Thursday, May 1, 2014

Inflation v. Productivity

This graph is from a very nice article by Annie Lowrey of The New York Times.  The article is about what it means to be poor in the 21st Century USA.

But what I like about this graphic is that it shows you that inflation is an average of a basket of goods and that some goods, whose productivity has far outpaced the average across the industries in the basket, have rapidly declining prices while others, who have not seem much productivity gains at all see very steep relative price increases.

Take computers and college tuition.  The latter is often used as an example of Baumol's Cost Disease, and you can see the point very clearly above: for industries such as education, where the process of learning is still very similar to what it was 100 and 200 years ago, the relative price has shot up.  Why?  Because the other industries, like computer manufacturing, have seen massive productivity increases.  The price of big TVs today is shockingly low.  And thus the number of fancy TVs you have to forgo to pay for college is going up all the time.

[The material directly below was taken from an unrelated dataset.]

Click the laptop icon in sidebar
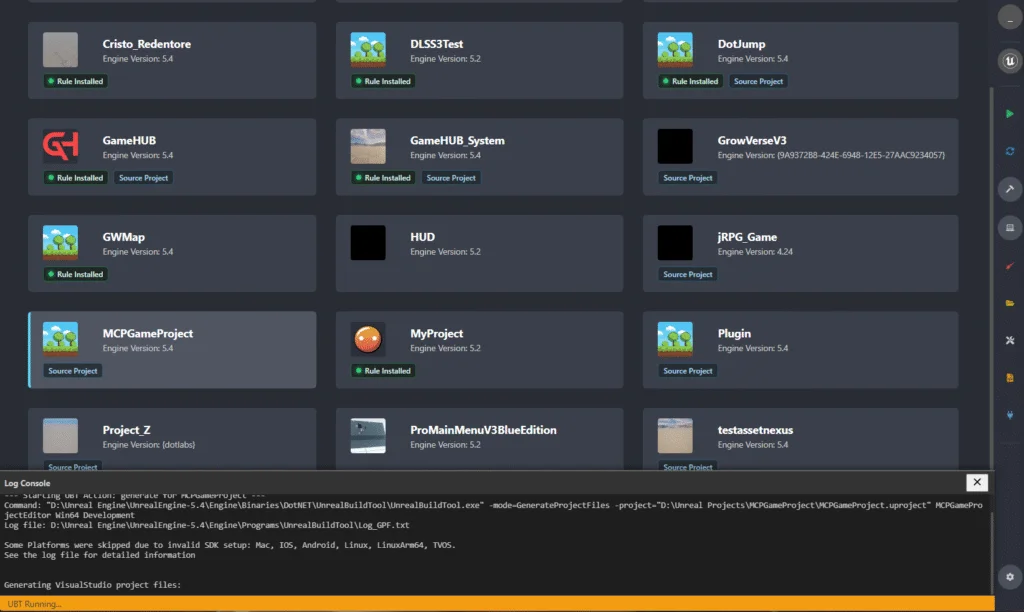This screenshot has width=1024, height=612. (1009, 227)

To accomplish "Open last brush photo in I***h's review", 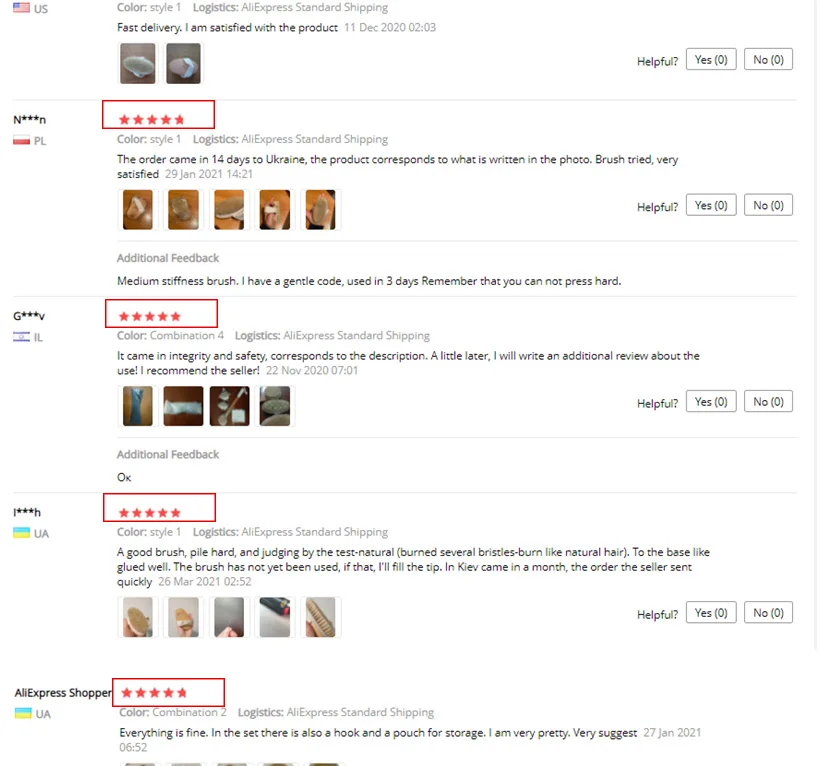I will [x=321, y=617].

But this shows the danger of such comparisons which is essentially Baumol's point: we should not expect all industries to increase productivity similarly. It is, in fact, quite natural for some industries to see little productivity increases (like in his classic example, a symphony orchestra).  They are not doing anything wrong which is why the term 'disease' was used - it is something natural.

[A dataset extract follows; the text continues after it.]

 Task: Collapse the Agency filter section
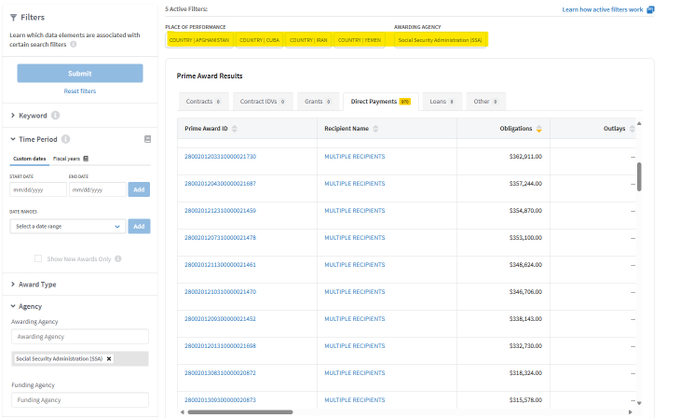pos(30,306)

Which does not mean, of course, that these prices don't hurt - they do.  But my little Macintosh SE I bought as an undergrad cost about 1/5th of my private college tuition.  Now a student at the same college can buy in infinitely more nice, colorful, powerful Mac for about 1/20th of a year's tuition.  The notion that one price has gone 'up' while the other 'down' is a purely relative statement and only reflects the rate at which you can trade one for the other.

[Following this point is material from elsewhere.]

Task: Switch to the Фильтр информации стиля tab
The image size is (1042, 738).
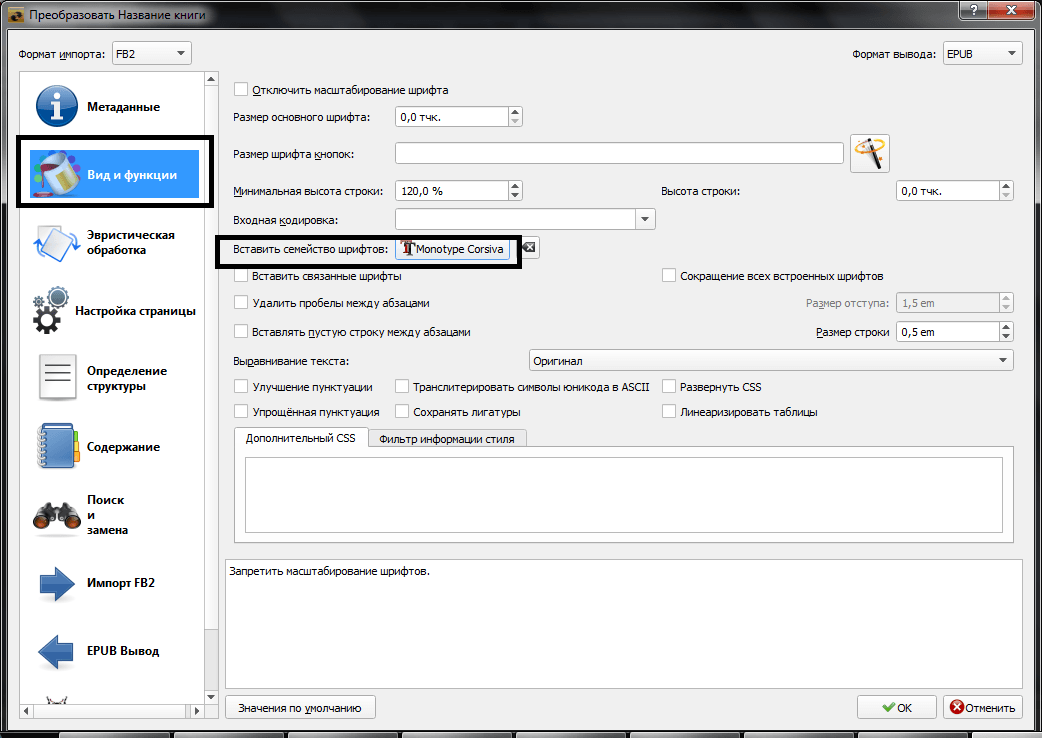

I wonder, though, if there is any correlation between the relative accessibility to consumer electronics and similar consumer good and the declining support for unions and other former champions of the 'middle class.'  No idea...just a thought.  

1 comment:

RossInEugene said...

The main reason that College Tuition and Fees has had such a high inflation rate has been the decline in state support of higher education. The dilemma for state institutions is that there are major incentives to recruit out-of-state students since they pay full freight while in-state students, even with tuition increases and state contributions, may not generate enough income for the institution to fully fund the education they do receive.